**Task to carry out**
The entries below must be reproduced exactly; their pictures are not part of the copy.

Materials provided below:

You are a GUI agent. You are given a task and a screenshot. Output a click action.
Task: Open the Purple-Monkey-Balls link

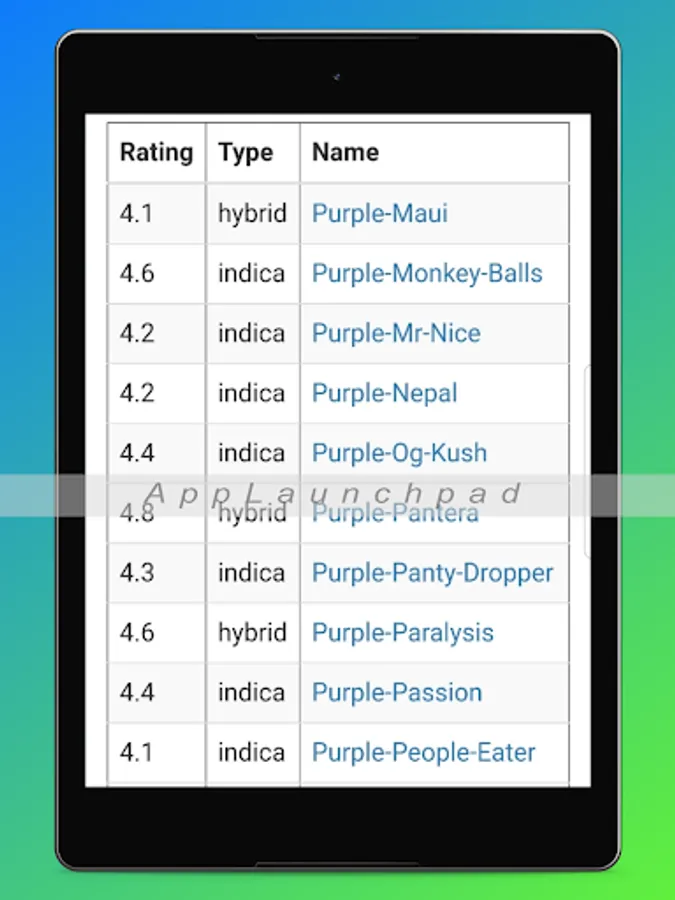point(427,273)
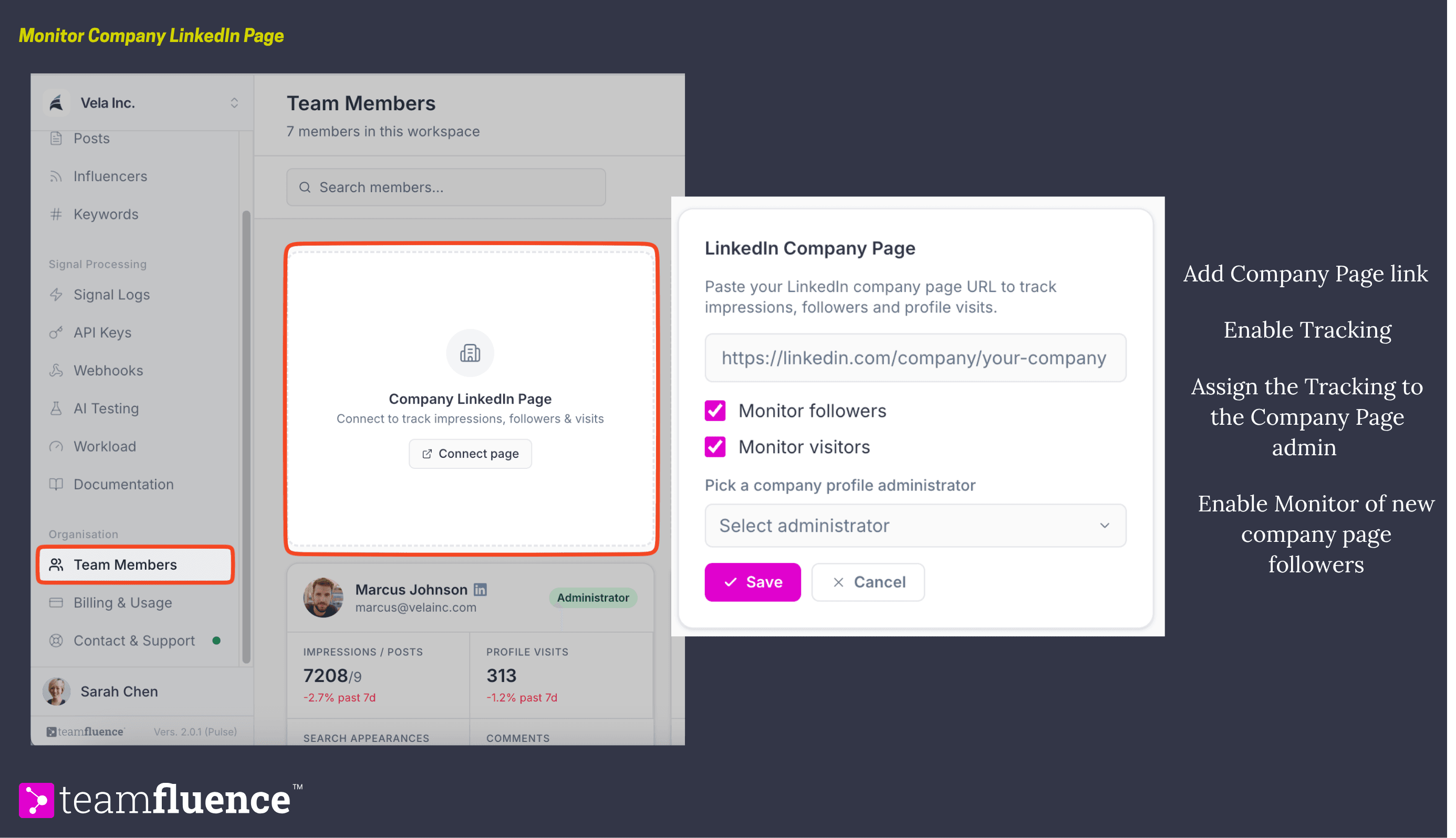Click the Connect page button
This screenshot has width=1456, height=838.
click(x=470, y=454)
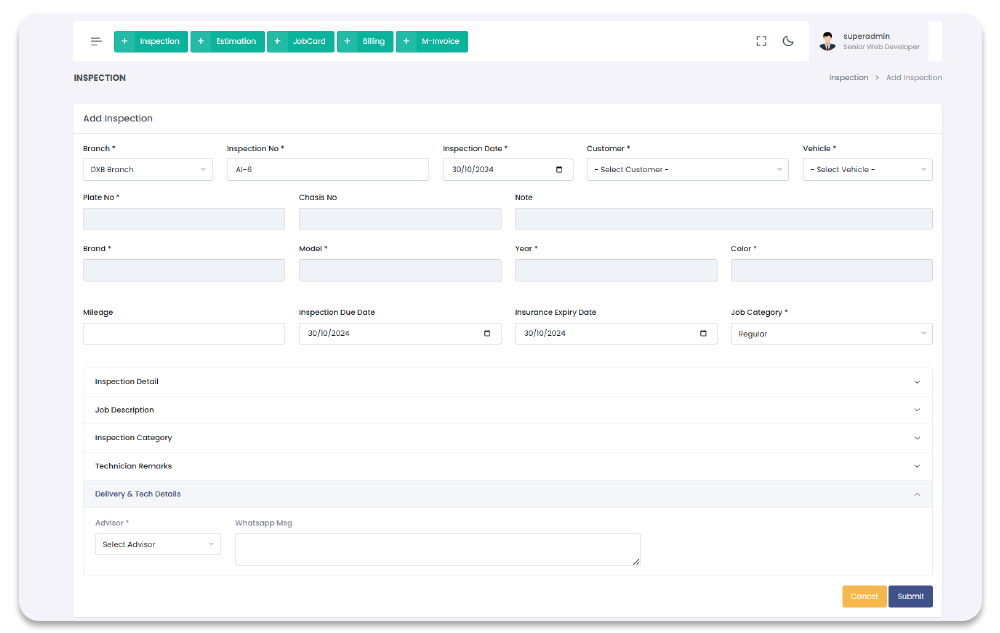Open the Select Customer dropdown
The image size is (1000, 633).
click(x=687, y=170)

End of Materials provided.

**Answer box**
You are a GUI agent. You are given a task and a screenshot. Output a click action.
Task: Open the Purple-Monkey-Balls link

point(427,273)
Click the Connect page button
This screenshot has width=1456, height=838.
click(x=470, y=454)
Open the Select Customer dropdown
The image size is (1000, 633).
click(x=687, y=170)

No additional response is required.